Source -
-- Start --
For example, I moved the car about 20 feet yesterday, after it had been sitting overnight outside. The engine only ran for 30 seconds, yet after shutdown the fan(s) came on and stayed on longer than I had patience to stand there. The fans do eventually shut off. They also came on after a 30 minute drive.

My Ur-S4 has an after-run system, which is triggered by engine coolant temperature. It rarely turns on, and when it does it doesn't start until the engine has heat-soaked for a few minutes after shutdown. The RS6 either has a totally different system, or something is broken on mine.

Any ideas?

ben916
December 3rd, 2011, 19:27
I am willing to bet it is the notorious Thermostat... Wade, care to chime in????

4everRS
December 3rd, 2011, 20:47
I had a fan problem almost 2 years ago. Mine was that the fans came on full bore whenever I turned on the key, and ran after several minutes after I turned the car off. Did a t-belt job (replaceing the thermostat) and it was gone. I have no idea how a failing t-stat could cause this issue, but it sure seemed to do it for me.

speedtrapped
December 3rd, 2011, 21:09
Temp sensor was my issue. It was shot, my fans ran cold or hot. Green cap sensor, and of course it's PIA to get at and replace, driver side rear just right of the MAF plug, or behind the SAI actuator. Cheap part, replace it and u wil be fine.

Born2be
December 4th, 2011, 03:11
I am willing to bet it is the notorious Thermostat... Wade, care to chime in????

Yep, same problem with mine. Replaced temp sensor 2x and it worked for a week or two. Finally third time replaced thermostat and no worries since. Had them do timing belt while they were in there even though I had 25k to go until scheduled service.
-- End --
Jobs -
**A)** Rewrite the part of the forum thread about the RS6 cooling fans starting at "speedtrapped" and ending at "wil be fine.", putting "Inexpensive part" in place of "Cheap part".
**B)** Carry the forum thread about the RS6 cooling fans forward from its last sentence.

Source material -
-- Start --
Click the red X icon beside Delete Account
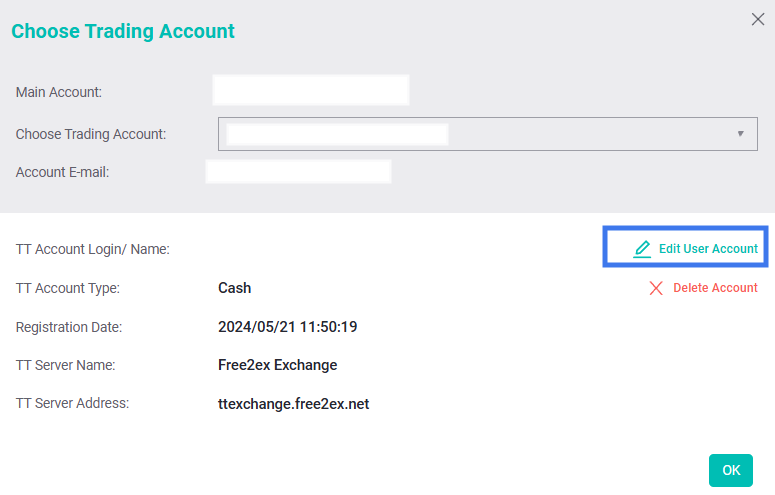This screenshot has width=775, height=495. [656, 288]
-- End --
Responses for each task -
**A)**
speedtrapped
December 3rd, 2011, 21:09
Temp sensor was my issue. It was shot, my fans ran cold or hot. Green cap sensor, and of course it's PIA to get at and replace, driver side rear just right of the MAF plug, or behind the SAI actuator. Inexpensive part, replace it and u wil be fine.

**B)**
kday
December 4th, 2011, 03:15
Hmm. I'm having trouble puzzling out how the after-run system works from the wiring diagrams in the Bentley. I think some information is missing.

When you guys say the thermostat was the problem, are you talking about the mechanical thermostat that controls flow to the radiator? I don't understand how that could cause the fans to run after shutdown on a totally cold engine.

A bad sensor makes more sense (or less sense to the car, I guess). I was hoping to find it in the wiring diagrams so I could check it out with a meter. There is a sensor for the pump, but it doesn't seem to connect to the radiator fan controls.

Speedtrapped, do you have a part number for the sensor you replaced?

speedtrapped
December 4th, 2011, 15:02
I doubt it's the T Stat, that's a purely mechanical device, unless it goes bad and causes engine to over heat. The sensor is just another device that gives a voltage signal to ECU, if it goes bad incorrect voltage will make the ECU react in this case out parameter would automatically cause the cool down process with the fans. I will be back with part #.

speedtrapped
December 4th, 2011, 15:12
059919501A, there ya go.

kday
December 4th, 2011, 15:20
Awesome, thanks.

That's the only temp sensor I could find in ETKA and the wiring diagrams. It is used by the ECU and the gauge in the instrument cluster. I guess that means the ECU itself handles the after-run fan. Interesting.

One of the funny things about the Ur-S4 is the number of different coolant temperature sensors on the engine. Everybody's got their own -- ECU, gauge, after-run, HVAC, radiator fans, etc. It makes sense to consolidate, it just becomes harder to figure out from the wiring...

kday
December 4th, 2011, 17:32
There is definitely something I don't understand about the after-run system.

I just went out and did some VAG-COM measuring. This is both with the engine off (left side of voltage dip) and engine on:

http://blog.ultrameta.org/wordpress/wp-content/uploads/2011/12/afterrun.png


The ECU is seeing the coolant temperature correctly. The gauge on the cluster also reads correctly. But yet the fan starts running as soon as I turn the key to run, and continues running after I turn the car off.

Also, while I was doing this experiment, for the first time the coolant temperature warning appeared on the autocheck for about 10 seconds right after I started the car. Then it went away. (It's possible it was a coolant level warning, but I don't see why that would clear up by itself either.)

Anyone have an explanation for this?

(This after-running fan doesn't seem to be doing my battery any favors -- it was 11.2 volts before I started the car...)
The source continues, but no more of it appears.